My first spell with the club was dreadful.  Once again, I got very little cricket and the people I was associating with were far from friendly.

So off I went again - this time to Ashurst CC, a little New Forest village club with a gravel track/road running through the outfield (play had to stop every time a car wanted to pass!!).  I had a good two year stint with them, playing quite a bit for the second XI and occasionally for the firsts when they were short.  I was quite sad to leave there but I decided to give Calmore Sports another try.

With some of the main protagonists of my misery now gone, I had an entertaining nine years with them, especially given they were one of the best clubs in the county and very respected - finishing runners-up in the Southern Premier League when they should have won it (lost to lowly Waterlooville on the last day of the season).

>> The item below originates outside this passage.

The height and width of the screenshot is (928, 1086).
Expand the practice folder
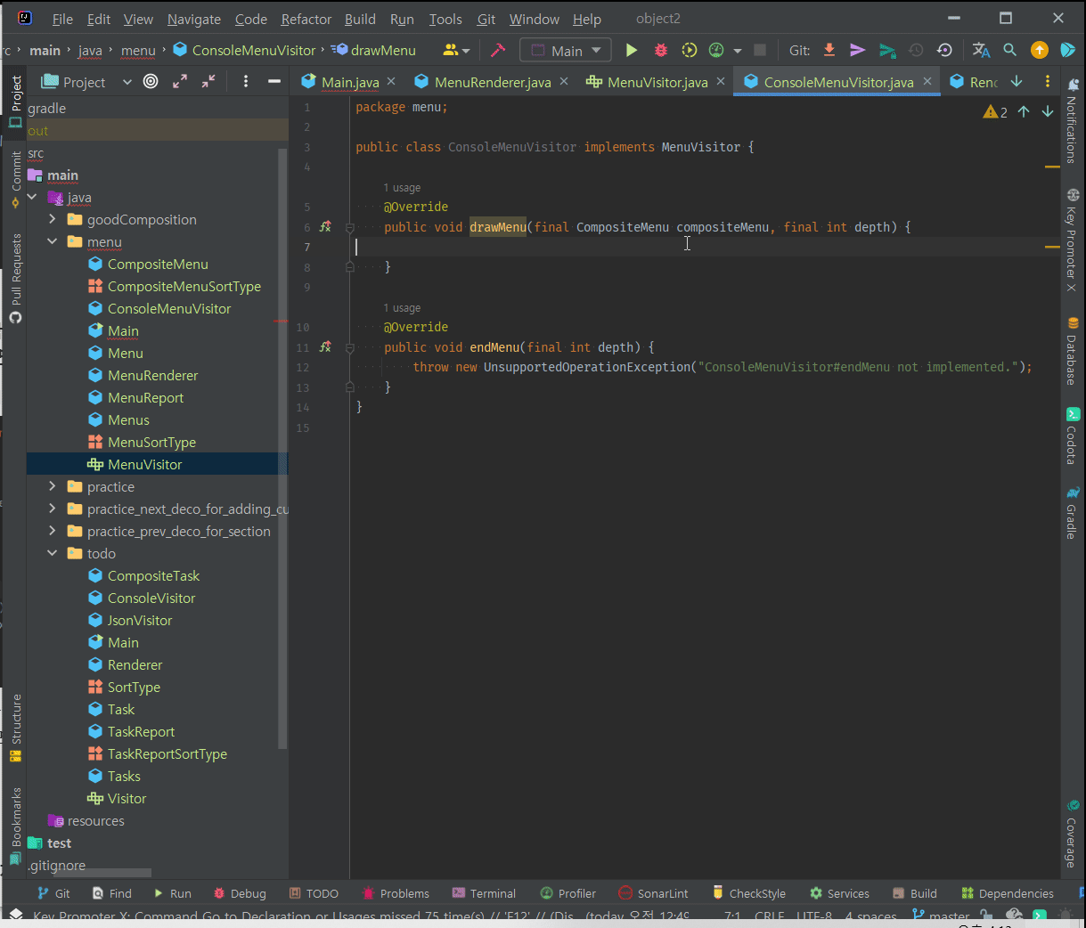pyautogui.click(x=53, y=486)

However, despite my work for the club - I had been fixture secretary, committee member, quiz master, barman, captain of the fourth XI and also the Sunday Second XI amongst many other positions - it was my short period as secretary that hastened my exit, courtesy of a campaign by hierarchy members of the club.  After little debate, I decided to leave, and it came as no surprise with these kind of people in charge, that they are now sliding rapidly down the league structure and hardly field three teams any more.

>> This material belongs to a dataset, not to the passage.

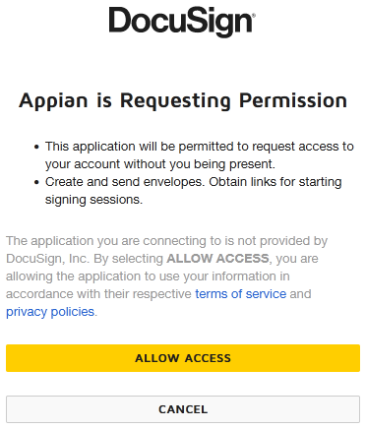Click the 'without you being present' permission text
This screenshot has height=429, width=366.
(200, 164)
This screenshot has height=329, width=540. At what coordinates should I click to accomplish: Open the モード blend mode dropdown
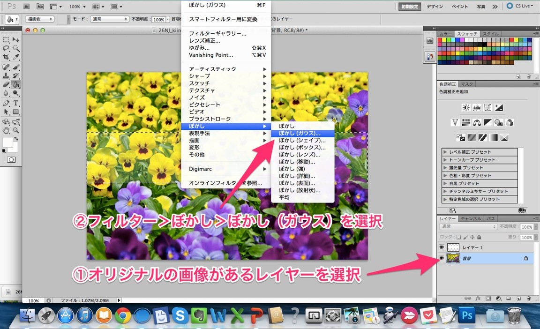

After leaving Calmore Sports, I went to play for Hedge End for a couple of years but the 2003 season was my first up in Manchester and I joined Prestwich, a very forward thinking club.  I didn't play much in that first season and became scorer to the second XI in 2004, winning the Lancashire County League 2nd XI Scorer of the Year award in both 2004 and 2005.
Celebration time - my first success with Prestwich 2nd XI
Winning the Hulme Trophy in 2004 at Woodhouses

I had a highest score of 80, compiled in a match for Calmore's Sunday Second XI although my former work colleague and good mate Mike Edwards does tend to remind me quite regularly of the time when I was 76 in Hastings, playing a work knock-out game for Southampton Revenue Offices, when I was run out going for a third run (on a hot day and on 76, going for a third was never the best option for me of all people!!).  Run Out 78 was the final result and Mike never lets me forget it!  My bowling, best described as right-arm occasional off-breaks and very occasional leg-breaks, yielded me a best of 3-60 in 10 overs against Romsey IV some years ago.

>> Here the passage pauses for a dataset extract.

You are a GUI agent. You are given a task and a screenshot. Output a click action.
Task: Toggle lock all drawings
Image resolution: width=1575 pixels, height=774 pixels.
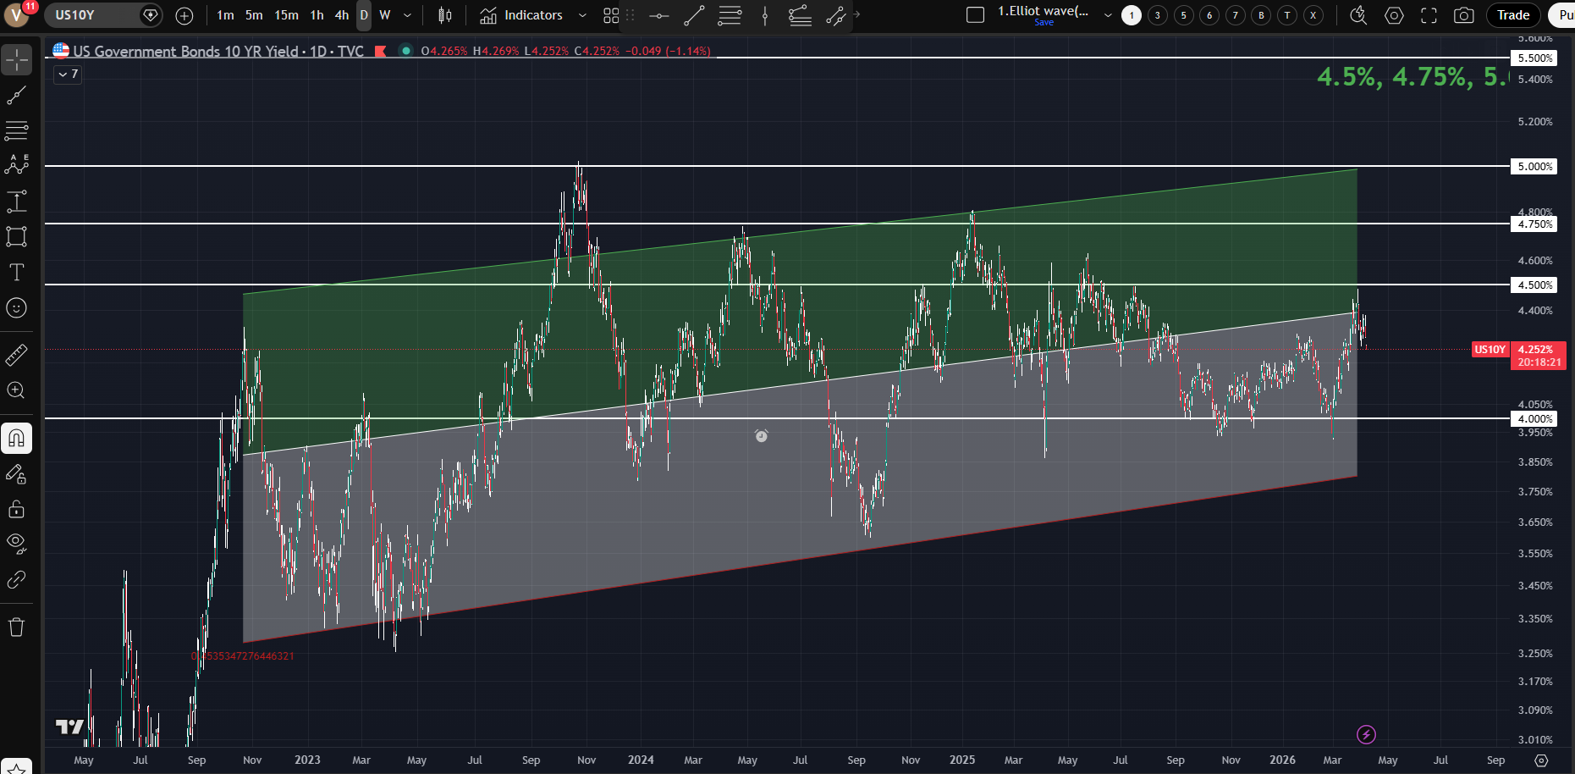point(16,509)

Now, my association with Prestwich has become rather limited (although I still go up there and also do the winter general knowledge quizzes) and I have become more 'involved' with Ramsbottom Cricket Club, where Dad scores and Mum is on the ladies committee.  I still keep an active interest in Prestwich and was more than delighted when they won everything in 2007 (first team league and cup, second team league and cup).  'Rammy' are a Lancashire League club, an almost professional set-up, and it is a good place to be.

Of course, I also accepted the fantastic opportunity to became cricket statistician and scorer to Sky Sports in March 2006, which takes me around the country and took me to Australia for the Ashes 2006-2007 as well as Sri Lanka in the autumn of 2007.

It is with great sadness that I don't have a lot of time for Hampshire any more, which is very sad as my life revolved around them ever since I was old enough to know better.  I have many great memories of times at Northlands Road in Southampton, where I used to walk around the ground and speak to many friends, whilst selling scorecards as a young boy.  Sadly, their move to the Rose Bowl in West End coincided with a huge change in emphasis at Hampshire.  No longer was this a family club where you could speak to many friends.  Now it is just a financial concern, where the members mean nothing unless they are huge benefactors who are willing to pump thousands of pounds into it and the staff have no security.  The results may say that Hampshire are a thriving club, but they are just pretending and one day, and probably very soon, they will be found out for exactly what they are.

I do hope to get the whites back on again some day.  I may not be the fittest person around but I enjoy the feeling of leather on willow.
  Although now aged 35, I think my time for playing is edging ever closer to an end.  My kit is still in the cupboard, just in case!